**WORK ORDER**
Find the line containing "Given: Increase font size with Grow Font", then print it and each line after it through the end of the listing exactly, with no pictures.

========================================================================

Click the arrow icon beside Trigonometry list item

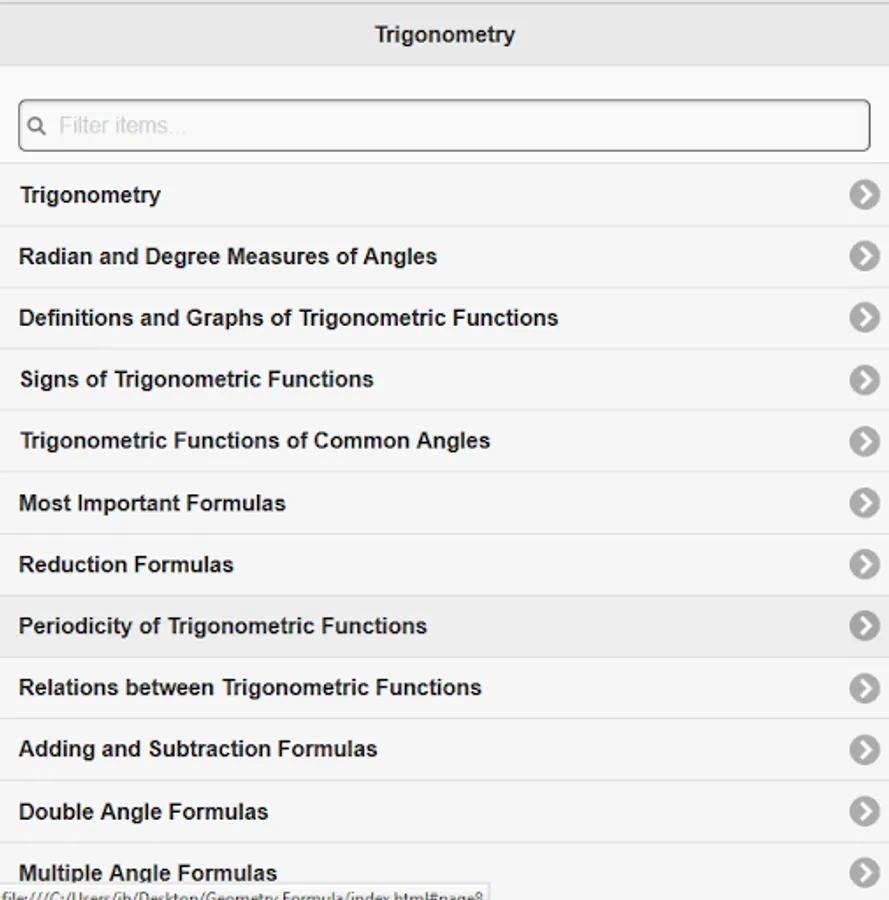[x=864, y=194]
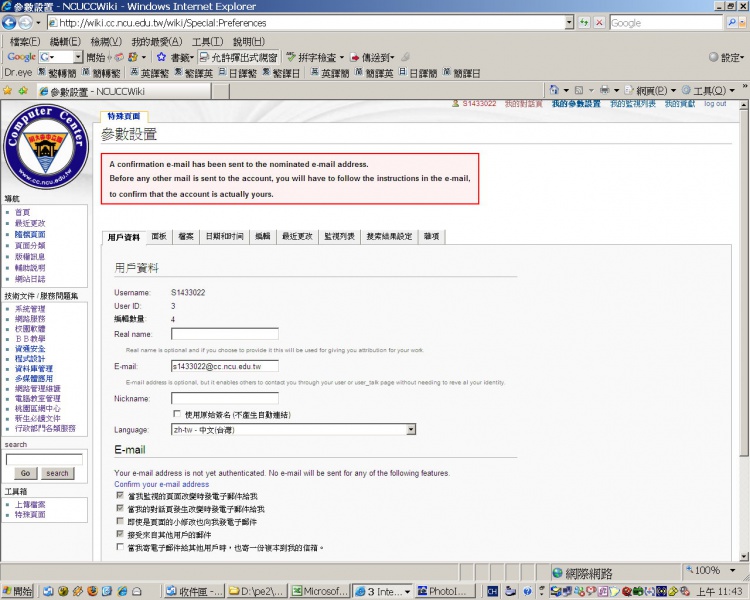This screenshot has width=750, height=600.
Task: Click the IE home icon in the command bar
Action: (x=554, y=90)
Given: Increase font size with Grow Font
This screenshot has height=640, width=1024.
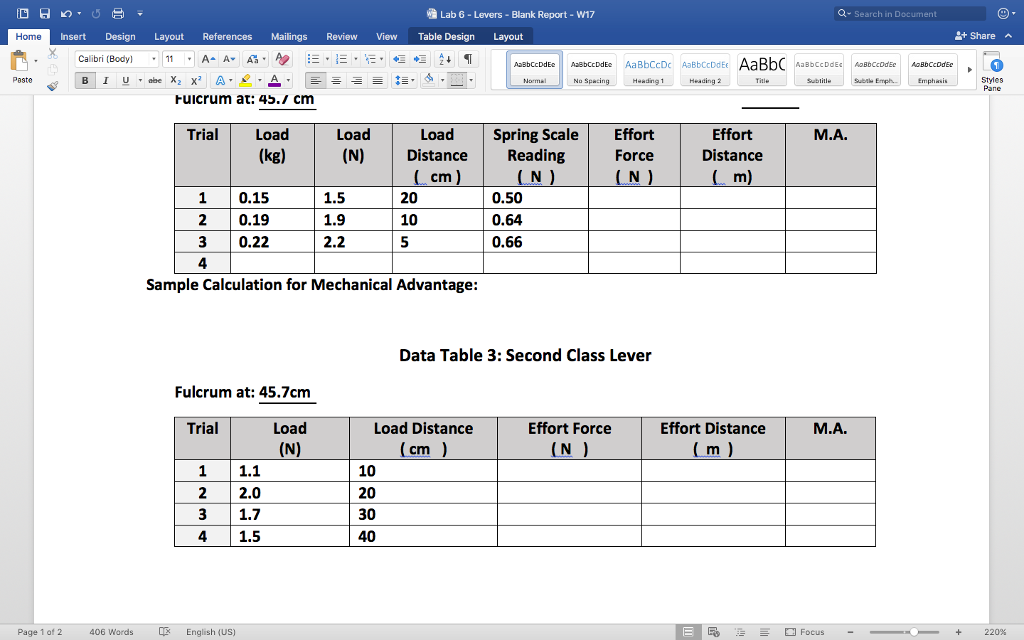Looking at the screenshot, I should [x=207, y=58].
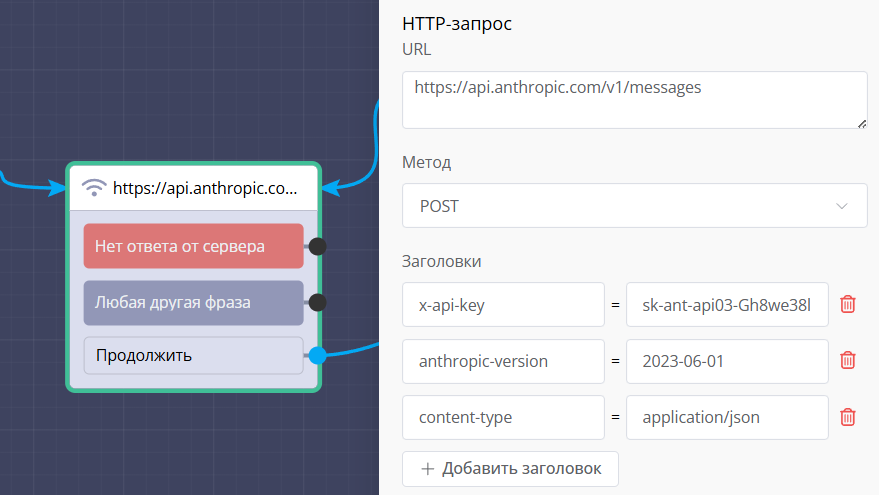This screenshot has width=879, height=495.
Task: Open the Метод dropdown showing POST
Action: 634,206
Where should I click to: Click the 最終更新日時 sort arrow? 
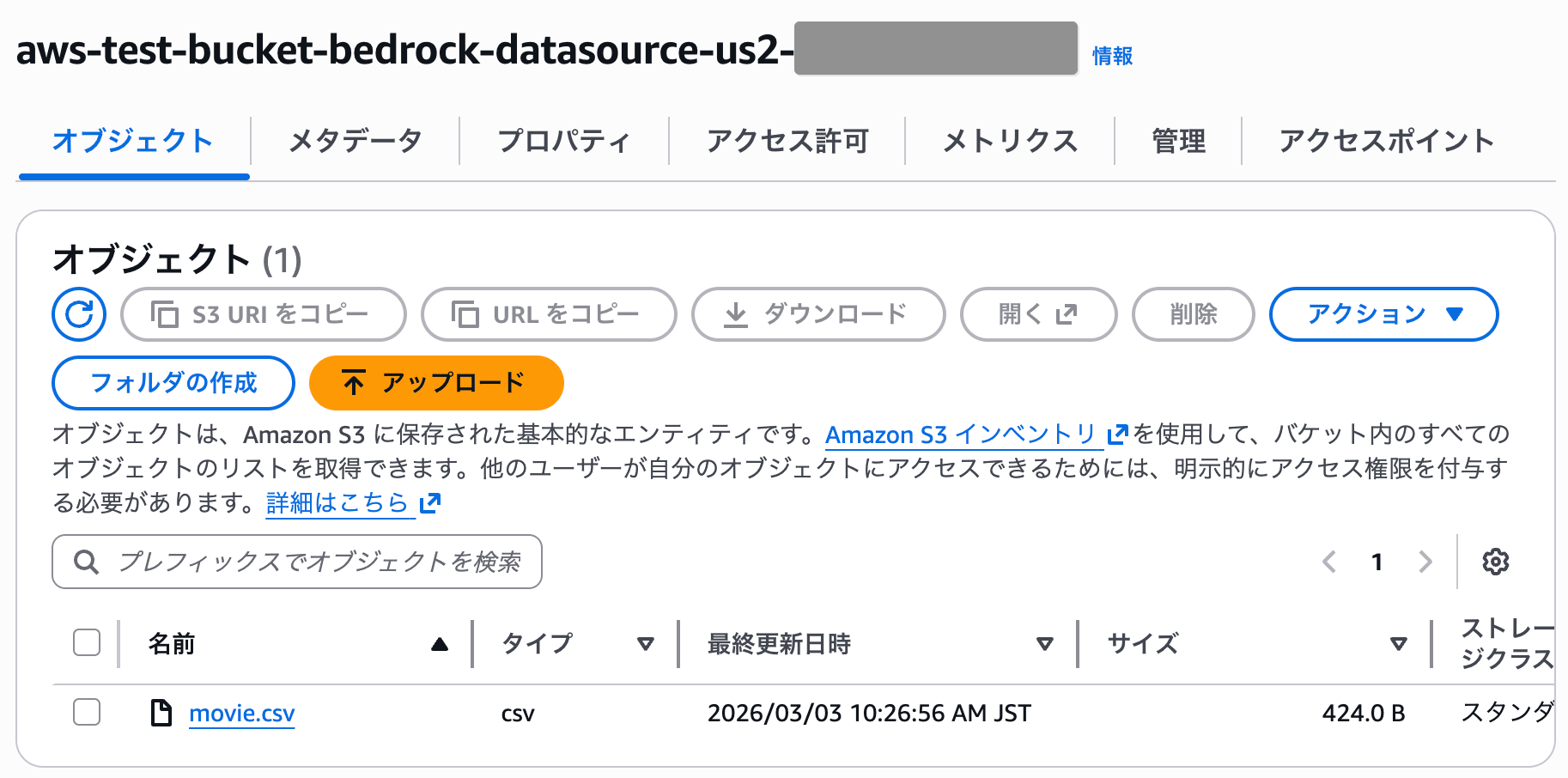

========================================================================

**TASK RESULT**
Given: Increase font size with Grow Font
This screenshot has height=640, width=1024.
Looking at the screenshot, I should [x=207, y=58].
This screenshot has width=879, height=495.
Task: Open the Метод dropdown showing POST
Action: 634,206
Where should I click to: Click the 最終更新日時 sort arrow? 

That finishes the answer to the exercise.